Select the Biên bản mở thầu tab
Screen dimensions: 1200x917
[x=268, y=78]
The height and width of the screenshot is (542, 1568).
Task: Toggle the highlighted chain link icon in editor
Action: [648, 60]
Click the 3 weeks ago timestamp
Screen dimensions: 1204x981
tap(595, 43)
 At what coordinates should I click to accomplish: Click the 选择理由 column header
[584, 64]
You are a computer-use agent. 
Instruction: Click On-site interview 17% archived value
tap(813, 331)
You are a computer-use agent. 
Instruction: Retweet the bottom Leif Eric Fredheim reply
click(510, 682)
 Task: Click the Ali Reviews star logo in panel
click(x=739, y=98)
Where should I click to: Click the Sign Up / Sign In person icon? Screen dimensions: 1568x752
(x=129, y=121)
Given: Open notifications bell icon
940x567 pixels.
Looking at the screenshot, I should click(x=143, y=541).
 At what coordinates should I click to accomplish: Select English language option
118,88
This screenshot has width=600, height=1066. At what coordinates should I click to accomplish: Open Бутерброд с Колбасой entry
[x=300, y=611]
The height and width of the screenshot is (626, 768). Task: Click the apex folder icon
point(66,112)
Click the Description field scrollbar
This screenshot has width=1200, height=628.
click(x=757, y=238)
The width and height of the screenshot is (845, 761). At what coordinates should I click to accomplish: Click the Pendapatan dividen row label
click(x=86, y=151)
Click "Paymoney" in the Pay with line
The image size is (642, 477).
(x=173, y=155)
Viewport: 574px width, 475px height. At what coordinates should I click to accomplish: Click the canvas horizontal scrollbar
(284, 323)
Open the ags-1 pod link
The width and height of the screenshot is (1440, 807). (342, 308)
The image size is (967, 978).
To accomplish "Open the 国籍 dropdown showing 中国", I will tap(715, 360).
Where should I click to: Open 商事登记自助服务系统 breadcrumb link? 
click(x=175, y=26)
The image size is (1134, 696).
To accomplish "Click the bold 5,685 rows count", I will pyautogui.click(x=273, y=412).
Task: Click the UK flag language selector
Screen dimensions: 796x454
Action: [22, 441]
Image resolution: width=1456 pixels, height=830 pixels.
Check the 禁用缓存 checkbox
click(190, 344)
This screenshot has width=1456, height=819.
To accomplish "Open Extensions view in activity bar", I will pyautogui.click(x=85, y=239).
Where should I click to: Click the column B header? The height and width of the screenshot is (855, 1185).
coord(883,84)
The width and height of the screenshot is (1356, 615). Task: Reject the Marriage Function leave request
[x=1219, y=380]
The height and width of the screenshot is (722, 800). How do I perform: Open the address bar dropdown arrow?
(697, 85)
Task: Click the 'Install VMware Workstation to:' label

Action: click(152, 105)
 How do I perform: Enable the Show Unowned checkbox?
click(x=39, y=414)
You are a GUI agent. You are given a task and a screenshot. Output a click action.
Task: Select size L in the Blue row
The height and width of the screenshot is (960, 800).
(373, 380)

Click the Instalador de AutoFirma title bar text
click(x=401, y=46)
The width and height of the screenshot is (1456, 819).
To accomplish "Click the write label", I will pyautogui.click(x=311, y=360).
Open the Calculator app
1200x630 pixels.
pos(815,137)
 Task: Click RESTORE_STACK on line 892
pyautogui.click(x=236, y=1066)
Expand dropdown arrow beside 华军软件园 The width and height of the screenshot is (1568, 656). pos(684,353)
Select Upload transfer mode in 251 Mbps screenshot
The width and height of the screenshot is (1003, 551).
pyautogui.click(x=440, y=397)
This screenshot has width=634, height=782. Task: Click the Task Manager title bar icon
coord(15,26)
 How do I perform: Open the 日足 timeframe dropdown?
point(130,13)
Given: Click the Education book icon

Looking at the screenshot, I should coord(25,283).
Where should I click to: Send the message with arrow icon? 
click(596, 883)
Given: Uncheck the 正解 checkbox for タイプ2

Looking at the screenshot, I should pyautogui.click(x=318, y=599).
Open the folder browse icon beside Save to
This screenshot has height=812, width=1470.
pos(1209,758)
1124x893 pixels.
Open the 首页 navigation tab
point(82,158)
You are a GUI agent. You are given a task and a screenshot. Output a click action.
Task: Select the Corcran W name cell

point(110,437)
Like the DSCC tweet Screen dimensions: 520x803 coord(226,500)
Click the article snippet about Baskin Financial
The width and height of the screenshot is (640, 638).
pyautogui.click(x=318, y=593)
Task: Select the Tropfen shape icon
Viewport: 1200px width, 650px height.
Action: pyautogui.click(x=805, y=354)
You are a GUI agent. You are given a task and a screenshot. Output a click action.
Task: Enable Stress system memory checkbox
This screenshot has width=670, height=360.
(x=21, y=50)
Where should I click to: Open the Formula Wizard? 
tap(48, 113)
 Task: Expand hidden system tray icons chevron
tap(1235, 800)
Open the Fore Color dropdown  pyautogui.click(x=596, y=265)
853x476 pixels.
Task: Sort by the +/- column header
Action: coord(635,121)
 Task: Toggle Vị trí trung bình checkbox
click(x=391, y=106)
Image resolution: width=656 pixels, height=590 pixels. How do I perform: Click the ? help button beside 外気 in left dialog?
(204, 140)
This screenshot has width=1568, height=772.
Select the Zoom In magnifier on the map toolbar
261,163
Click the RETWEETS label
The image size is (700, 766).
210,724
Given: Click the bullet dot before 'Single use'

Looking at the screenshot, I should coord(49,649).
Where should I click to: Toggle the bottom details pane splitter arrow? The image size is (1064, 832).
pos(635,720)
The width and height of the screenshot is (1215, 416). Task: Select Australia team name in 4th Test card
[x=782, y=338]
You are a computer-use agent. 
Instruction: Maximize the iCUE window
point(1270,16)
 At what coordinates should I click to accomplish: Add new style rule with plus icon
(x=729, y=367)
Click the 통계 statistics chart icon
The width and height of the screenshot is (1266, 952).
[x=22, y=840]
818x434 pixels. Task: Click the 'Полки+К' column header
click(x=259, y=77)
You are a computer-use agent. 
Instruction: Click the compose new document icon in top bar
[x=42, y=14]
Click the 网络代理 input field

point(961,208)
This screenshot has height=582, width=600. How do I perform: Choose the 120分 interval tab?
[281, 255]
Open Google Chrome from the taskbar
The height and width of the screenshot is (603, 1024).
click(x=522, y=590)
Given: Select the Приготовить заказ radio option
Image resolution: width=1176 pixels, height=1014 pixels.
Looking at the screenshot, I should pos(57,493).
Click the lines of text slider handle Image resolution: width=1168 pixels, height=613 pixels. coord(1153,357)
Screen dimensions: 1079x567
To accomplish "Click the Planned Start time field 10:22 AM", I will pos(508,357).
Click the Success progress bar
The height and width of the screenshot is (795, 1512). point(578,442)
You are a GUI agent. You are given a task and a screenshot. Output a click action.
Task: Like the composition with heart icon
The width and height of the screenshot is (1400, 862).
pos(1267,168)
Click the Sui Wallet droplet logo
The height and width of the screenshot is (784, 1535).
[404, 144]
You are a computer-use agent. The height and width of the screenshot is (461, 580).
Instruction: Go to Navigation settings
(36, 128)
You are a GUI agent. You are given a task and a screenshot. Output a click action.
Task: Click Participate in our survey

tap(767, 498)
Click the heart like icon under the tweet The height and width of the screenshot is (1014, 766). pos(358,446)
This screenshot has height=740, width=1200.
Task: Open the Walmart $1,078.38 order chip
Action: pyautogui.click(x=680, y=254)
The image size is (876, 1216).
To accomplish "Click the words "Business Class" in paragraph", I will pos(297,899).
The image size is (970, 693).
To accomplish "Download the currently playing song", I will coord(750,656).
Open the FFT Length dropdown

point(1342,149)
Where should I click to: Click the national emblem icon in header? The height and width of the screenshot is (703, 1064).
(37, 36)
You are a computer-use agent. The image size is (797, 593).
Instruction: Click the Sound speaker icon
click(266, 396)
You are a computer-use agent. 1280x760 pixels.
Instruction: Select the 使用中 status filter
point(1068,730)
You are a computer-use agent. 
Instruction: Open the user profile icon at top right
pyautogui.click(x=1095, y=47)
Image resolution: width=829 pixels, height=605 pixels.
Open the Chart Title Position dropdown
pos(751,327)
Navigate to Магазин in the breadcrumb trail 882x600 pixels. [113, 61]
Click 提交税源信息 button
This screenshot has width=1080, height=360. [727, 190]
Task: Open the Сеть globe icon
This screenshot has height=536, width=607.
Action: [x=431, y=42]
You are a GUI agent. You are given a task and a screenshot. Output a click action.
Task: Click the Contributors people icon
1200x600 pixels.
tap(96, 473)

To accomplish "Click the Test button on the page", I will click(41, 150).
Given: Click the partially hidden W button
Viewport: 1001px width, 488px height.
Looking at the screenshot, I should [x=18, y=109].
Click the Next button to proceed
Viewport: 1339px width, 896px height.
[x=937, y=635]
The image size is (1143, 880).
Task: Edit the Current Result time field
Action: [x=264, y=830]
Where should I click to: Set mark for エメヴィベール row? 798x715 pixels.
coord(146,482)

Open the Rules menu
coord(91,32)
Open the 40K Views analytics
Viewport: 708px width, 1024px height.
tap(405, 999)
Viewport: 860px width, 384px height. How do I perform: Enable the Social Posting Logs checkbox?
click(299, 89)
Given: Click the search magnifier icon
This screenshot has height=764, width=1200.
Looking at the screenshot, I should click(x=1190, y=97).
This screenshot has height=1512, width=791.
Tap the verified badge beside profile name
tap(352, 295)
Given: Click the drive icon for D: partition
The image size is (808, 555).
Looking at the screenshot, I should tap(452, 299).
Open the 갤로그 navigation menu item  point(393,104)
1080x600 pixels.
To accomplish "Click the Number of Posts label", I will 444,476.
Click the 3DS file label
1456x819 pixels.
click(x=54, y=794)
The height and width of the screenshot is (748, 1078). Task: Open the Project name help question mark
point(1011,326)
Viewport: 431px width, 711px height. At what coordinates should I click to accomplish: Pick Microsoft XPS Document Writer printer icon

_ _ _ _

* **REQUEST**
Copy out the part of the listing above that opens with the line containing "Screen dimensions: 1079x567" and closes with the line containing "Action: [x=431, y=42]", keeping every line exactly as it appears.

* **RESULT FOR THIS TASK**
Screen dimensions: 1079x567
To accomplish "Click the Planned Start time field 10:22 AM", I will pos(508,357).
Click the Success progress bar
The height and width of the screenshot is (795, 1512). point(578,442)
You are a GUI agent. You are given a task and a screenshot. Output a click action.
Task: Like the composition with heart icon
The width and height of the screenshot is (1400, 862).
pos(1267,168)
Click the Sui Wallet droplet logo
The height and width of the screenshot is (784, 1535).
[404, 144]
You are a computer-use agent. The height and width of the screenshot is (461, 580).
Instruction: Go to Navigation settings
(36, 128)
You are a GUI agent. You are given a task and a screenshot. Output a click action.
Task: Click Participate in our survey

tap(767, 498)
Click the heart like icon under the tweet The height and width of the screenshot is (1014, 766). pos(358,446)
This screenshot has height=740, width=1200.
Task: Open the Walmart $1,078.38 order chip
Action: pyautogui.click(x=680, y=254)
The image size is (876, 1216).
To accomplish "Click the words "Business Class" in paragraph", I will pos(297,899).
The image size is (970, 693).
To accomplish "Download the currently playing song", I will coord(750,656).
Open the FFT Length dropdown

point(1342,149)
Where should I click to: Click the national emblem icon in header? The height and width of the screenshot is (703, 1064).
(37, 36)
You are a computer-use agent. The image size is (797, 593).
Instruction: Click the Sound speaker icon
click(266, 396)
You are a computer-use agent. 1280x760 pixels.
Instruction: Select the 使用中 status filter
point(1068,730)
You are a computer-use agent. 
Instruction: Open the user profile icon at top right
pyautogui.click(x=1095, y=47)
Image resolution: width=829 pixels, height=605 pixels.
Open the Chart Title Position dropdown
pos(751,327)
Navigate to Магазин in the breadcrumb trail 882x600 pixels. [113, 61]
Click 提交税源信息 button
This screenshot has width=1080, height=360. [727, 190]
Task: Open the Сеть globe icon
This screenshot has height=536, width=607.
Action: [x=431, y=42]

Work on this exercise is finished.